Letters for June 26, 2008

Study their heritage unintrusively
Re: “Scientific study, or sacrilege?” (Cover story, by Jennifer MacDonald, CN&R, June 19):

I am one-eighth Konkow Maidu. I don’t know much about my history, but I’m learning. I am working on picking up what has been taken from my family. I know my grandfather was ashamed for who he was; I know the suffering he went through, the boarding schools he was forced to go to.

I find what is going on appalling. There has been enough suffering; let the people be free and heal from the suffering of seven generations. The government has taken enough. What if we were to charge into your churches and take what you have [revered]?

Shawna Gozales
Red Bluff

So, I am here reading the article and I come upon this paragraph: “Our hope is that we’re able to continue a dialogue with them,” [Department of Water Resources official Rick] Ramirez said, “because even though we’re going to get our license, and it may not be a license that contains things they wanted to see, a continued discussion might allow us to find things that do work for them.”

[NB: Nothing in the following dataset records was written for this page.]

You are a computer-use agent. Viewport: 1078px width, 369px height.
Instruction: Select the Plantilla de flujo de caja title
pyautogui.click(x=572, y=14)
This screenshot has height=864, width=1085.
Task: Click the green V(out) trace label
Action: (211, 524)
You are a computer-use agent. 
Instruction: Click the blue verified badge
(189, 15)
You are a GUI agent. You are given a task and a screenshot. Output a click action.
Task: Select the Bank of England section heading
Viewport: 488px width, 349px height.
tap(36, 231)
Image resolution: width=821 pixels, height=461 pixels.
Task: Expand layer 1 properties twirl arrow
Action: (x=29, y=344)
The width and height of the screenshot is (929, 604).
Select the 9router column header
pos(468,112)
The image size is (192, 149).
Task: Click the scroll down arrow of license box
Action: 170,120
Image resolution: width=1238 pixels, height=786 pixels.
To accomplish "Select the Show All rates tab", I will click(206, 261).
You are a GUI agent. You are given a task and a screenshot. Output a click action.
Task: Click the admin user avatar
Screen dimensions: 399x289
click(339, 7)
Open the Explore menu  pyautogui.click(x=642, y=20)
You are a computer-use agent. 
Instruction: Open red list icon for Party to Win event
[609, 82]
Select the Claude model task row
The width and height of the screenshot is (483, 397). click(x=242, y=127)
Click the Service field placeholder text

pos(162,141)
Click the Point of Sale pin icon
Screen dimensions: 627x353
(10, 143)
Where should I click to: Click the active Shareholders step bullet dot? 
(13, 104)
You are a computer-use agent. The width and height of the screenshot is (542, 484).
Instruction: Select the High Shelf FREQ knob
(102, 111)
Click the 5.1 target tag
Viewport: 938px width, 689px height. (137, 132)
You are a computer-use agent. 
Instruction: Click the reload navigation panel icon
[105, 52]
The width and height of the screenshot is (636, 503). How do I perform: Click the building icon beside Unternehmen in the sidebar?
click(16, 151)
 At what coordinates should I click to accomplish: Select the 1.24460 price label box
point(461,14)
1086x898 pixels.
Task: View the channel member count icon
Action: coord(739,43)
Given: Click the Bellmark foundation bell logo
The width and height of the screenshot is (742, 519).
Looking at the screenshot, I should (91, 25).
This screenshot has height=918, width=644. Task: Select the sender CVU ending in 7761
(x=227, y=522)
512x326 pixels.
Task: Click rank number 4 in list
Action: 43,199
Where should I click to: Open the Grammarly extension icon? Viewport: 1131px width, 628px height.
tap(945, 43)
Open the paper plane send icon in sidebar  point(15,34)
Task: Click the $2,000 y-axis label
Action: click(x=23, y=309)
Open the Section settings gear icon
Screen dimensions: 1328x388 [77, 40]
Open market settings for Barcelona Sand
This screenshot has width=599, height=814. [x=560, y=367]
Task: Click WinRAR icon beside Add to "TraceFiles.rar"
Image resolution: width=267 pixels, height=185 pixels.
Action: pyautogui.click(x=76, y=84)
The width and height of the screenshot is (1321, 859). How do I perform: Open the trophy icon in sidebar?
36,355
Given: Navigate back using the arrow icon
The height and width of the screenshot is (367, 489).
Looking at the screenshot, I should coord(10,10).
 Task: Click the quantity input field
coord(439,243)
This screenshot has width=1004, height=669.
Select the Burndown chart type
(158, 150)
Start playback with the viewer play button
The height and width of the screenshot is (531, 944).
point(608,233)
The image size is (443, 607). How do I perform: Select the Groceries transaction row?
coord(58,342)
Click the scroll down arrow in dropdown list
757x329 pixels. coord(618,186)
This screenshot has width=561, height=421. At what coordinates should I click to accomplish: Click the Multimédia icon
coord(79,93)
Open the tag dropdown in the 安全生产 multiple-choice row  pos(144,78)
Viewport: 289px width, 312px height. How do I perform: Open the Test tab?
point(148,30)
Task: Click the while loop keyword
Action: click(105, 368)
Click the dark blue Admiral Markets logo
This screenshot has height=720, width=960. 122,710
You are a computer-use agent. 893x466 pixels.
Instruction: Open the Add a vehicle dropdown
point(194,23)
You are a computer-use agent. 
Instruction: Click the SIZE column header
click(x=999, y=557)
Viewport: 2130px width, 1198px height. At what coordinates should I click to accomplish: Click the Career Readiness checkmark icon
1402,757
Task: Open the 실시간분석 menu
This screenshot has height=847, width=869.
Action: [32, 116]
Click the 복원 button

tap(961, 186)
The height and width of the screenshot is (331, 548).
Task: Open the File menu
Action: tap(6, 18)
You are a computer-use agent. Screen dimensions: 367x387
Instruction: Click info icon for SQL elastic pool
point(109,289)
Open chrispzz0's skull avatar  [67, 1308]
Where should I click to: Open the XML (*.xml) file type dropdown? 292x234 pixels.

With the type of pompous and conceited attitude portrayed by this comment, it is amazing the powers that run government and society wonder why we as natives to this land do not trust or believe they are trying to help us in any way. The feeling of violation over what has happened and what continues to happen is burning in us all with no recourse.

The fact that they unearthed proof natives were here 4,000 years ago makes us proud and deserves the respect we seek as first peoples of the area. When Ramirez mentions we don’t have a say in what happens but we should still hang around and talk, that’s just another example of disrespect that many have for our opinions and concerns.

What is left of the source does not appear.